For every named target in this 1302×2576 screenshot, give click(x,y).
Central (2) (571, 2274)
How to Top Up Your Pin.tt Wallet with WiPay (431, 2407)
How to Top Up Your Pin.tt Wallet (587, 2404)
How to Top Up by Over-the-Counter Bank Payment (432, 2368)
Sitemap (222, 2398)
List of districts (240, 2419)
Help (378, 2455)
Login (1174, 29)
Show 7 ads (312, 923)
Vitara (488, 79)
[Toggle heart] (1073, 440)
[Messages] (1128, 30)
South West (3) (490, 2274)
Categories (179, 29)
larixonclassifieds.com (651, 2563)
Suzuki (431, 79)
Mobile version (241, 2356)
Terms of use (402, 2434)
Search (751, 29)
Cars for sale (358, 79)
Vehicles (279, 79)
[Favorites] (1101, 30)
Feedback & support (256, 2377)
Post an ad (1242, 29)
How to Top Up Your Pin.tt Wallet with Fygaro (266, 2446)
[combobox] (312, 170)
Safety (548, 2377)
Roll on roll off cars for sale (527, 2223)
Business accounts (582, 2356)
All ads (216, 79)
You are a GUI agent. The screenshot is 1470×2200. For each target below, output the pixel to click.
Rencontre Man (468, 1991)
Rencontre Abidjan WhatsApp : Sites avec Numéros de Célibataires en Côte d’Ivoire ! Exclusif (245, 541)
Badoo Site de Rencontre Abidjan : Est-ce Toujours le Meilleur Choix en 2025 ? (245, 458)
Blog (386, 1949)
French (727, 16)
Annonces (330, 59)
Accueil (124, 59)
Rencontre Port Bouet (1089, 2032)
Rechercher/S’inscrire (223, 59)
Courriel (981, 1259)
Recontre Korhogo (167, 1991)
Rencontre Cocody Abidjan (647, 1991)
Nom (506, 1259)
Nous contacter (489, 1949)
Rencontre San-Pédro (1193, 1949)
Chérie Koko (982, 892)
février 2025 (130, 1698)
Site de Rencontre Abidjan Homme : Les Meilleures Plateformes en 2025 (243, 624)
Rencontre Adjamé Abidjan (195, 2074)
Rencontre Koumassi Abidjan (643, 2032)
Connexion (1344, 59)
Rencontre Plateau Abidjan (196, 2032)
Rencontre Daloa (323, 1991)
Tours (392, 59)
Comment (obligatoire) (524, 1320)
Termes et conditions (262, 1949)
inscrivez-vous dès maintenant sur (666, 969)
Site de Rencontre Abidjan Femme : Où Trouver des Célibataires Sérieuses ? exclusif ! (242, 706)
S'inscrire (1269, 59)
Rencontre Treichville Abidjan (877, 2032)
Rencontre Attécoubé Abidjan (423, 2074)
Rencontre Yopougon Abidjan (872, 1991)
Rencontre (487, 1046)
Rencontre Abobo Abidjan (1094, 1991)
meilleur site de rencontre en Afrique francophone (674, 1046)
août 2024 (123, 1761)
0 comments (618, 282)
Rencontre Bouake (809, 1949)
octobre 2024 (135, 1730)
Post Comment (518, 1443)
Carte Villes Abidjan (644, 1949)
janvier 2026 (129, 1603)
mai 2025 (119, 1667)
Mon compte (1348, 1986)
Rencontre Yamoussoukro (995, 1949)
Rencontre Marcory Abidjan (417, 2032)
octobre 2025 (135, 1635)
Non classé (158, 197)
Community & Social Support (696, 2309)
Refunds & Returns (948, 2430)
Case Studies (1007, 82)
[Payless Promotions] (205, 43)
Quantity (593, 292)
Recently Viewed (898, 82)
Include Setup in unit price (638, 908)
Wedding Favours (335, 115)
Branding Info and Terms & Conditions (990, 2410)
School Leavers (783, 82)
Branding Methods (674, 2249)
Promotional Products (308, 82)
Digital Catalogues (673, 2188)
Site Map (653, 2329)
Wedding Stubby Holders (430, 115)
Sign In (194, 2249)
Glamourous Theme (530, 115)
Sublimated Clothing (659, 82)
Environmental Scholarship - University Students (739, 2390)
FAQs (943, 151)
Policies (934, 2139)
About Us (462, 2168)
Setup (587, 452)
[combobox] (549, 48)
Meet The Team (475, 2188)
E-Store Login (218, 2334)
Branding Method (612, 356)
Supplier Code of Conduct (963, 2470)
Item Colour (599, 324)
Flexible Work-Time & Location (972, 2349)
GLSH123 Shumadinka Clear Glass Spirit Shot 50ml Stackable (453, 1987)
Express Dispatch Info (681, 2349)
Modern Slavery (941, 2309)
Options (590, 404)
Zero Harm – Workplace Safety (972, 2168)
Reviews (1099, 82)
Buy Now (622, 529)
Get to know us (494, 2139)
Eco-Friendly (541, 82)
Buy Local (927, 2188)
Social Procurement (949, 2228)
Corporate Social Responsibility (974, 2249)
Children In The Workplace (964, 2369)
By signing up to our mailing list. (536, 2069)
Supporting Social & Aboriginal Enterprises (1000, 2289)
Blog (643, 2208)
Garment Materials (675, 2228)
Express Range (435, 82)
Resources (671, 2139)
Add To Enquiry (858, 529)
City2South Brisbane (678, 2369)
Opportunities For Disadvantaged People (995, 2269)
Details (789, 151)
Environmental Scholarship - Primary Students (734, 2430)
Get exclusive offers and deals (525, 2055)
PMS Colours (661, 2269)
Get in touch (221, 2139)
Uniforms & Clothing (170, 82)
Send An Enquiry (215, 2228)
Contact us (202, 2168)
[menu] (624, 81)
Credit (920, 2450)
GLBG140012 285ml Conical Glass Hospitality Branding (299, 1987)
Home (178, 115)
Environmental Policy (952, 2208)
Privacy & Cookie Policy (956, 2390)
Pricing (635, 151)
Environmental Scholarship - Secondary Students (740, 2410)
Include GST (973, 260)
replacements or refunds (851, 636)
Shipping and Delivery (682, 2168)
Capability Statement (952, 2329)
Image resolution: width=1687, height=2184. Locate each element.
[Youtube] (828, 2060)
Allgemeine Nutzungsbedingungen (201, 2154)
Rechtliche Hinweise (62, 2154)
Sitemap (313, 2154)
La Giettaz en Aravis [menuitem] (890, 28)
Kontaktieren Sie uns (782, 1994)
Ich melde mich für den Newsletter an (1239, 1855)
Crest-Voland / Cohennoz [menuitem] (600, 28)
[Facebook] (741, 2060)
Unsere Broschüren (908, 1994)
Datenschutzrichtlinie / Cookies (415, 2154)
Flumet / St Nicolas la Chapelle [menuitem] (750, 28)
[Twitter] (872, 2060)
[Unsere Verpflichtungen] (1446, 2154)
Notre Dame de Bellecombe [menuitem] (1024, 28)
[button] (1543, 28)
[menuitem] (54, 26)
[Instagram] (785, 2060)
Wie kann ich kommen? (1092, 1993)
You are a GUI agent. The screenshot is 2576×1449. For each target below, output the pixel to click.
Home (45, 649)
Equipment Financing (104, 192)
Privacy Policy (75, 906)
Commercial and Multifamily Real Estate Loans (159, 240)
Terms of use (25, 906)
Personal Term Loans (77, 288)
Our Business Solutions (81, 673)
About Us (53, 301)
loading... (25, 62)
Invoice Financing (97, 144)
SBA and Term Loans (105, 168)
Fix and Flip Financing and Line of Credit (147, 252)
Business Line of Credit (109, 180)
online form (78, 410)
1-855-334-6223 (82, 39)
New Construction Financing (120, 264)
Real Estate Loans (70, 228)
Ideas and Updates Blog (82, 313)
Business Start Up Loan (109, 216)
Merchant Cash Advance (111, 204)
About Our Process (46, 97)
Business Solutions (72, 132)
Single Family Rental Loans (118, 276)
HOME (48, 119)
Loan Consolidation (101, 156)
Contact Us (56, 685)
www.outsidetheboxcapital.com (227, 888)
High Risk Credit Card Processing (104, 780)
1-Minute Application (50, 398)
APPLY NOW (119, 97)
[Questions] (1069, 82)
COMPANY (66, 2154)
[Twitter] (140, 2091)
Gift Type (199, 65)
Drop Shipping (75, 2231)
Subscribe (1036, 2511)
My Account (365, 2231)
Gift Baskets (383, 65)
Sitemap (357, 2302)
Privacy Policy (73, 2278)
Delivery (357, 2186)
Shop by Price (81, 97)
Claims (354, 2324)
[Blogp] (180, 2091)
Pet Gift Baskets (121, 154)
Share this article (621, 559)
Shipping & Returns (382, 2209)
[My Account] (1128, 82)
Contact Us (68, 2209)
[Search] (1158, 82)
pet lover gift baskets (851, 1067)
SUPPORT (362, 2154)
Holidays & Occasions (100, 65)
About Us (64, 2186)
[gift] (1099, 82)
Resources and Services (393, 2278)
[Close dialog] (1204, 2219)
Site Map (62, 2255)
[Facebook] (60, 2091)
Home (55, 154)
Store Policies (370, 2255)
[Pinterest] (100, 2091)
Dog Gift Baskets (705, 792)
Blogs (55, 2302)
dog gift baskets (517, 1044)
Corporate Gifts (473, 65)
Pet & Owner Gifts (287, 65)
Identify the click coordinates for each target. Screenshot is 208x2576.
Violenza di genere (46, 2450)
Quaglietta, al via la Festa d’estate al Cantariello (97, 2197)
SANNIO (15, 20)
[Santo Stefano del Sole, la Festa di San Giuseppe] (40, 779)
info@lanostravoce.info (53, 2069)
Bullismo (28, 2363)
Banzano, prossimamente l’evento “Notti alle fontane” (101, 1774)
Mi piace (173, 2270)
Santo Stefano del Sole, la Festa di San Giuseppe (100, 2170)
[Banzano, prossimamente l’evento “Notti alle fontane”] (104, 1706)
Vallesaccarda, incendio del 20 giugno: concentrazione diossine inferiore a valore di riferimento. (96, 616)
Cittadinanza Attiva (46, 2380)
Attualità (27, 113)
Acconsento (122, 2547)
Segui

▶ _WHAT THE EXERCISE ASKS_
In the reply, include exactly the lines from the beginning of the entries above through the line holding "Comment (obligatoire) (524, 1320)", and nothing besides.

▶ _RESULT OF THE TASK_
For every named target in this 1302×2576 screenshot, give click(x,y).
Central (2) (571, 2274)
How to Top Up Your Pin.tt Wallet with WiPay (431, 2407)
How to Top Up Your Pin.tt Wallet (587, 2404)
How to Top Up by Over-the-Counter Bank Payment (432, 2368)
Sitemap (222, 2398)
List of districts (240, 2419)
Help (378, 2455)
Login (1174, 29)
Show 7 ads (312, 923)
Vitara (488, 79)
[Toggle heart] (1073, 440)
[Messages] (1128, 30)
South West (3) (490, 2274)
Categories (179, 29)
larixonclassifieds.com (651, 2563)
Suzuki (431, 79)
Mobile version (241, 2356)
Terms of use (402, 2434)
Search (751, 29)
Cars for sale (358, 79)
Vehicles (279, 79)
[Favorites] (1101, 30)
Feedback & support (256, 2377)
Post an ad (1242, 29)
How to Top Up Your Pin.tt Wallet with Fygaro (266, 2446)
[combobox] (312, 170)
Safety (548, 2377)
Roll on roll off cars for sale (527, 2223)
Business accounts (582, 2356)
All ads (216, 79)
You are a GUI agent. The screenshot is 1470×2200. For each target below, output the pixel to click.
Rencontre Man (468, 1991)
Rencontre Abidjan WhatsApp : Sites avec Numéros de Célibataires en Côte d’Ivoire ! Exclusif (245, 541)
Badoo Site de Rencontre Abidjan : Est-ce Toujours le Meilleur Choix en 2025 ? (245, 458)
Blog (386, 1949)
French (727, 16)
Annonces (330, 59)
Accueil (124, 59)
Rencontre Port Bouet (1089, 2032)
Rechercher/S’inscrire (223, 59)
Courriel (981, 1259)
Recontre Korhogo (167, 1991)
Rencontre Cocody Abidjan (647, 1991)
Nom (506, 1259)
Nous contacter (489, 1949)
Rencontre San-Pédro (1193, 1949)
Chérie Koko (982, 892)
février 2025 (130, 1698)
Site de Rencontre Abidjan Homme : Les Meilleures Plateformes en 2025 (243, 624)
Rencontre Adjamé Abidjan (195, 2074)
Rencontre Koumassi Abidjan (643, 2032)
Connexion (1344, 59)
Rencontre Plateau Abidjan (196, 2032)
Rencontre Daloa (323, 1991)
Tours (392, 59)
Comment (obligatoire) (524, 1320)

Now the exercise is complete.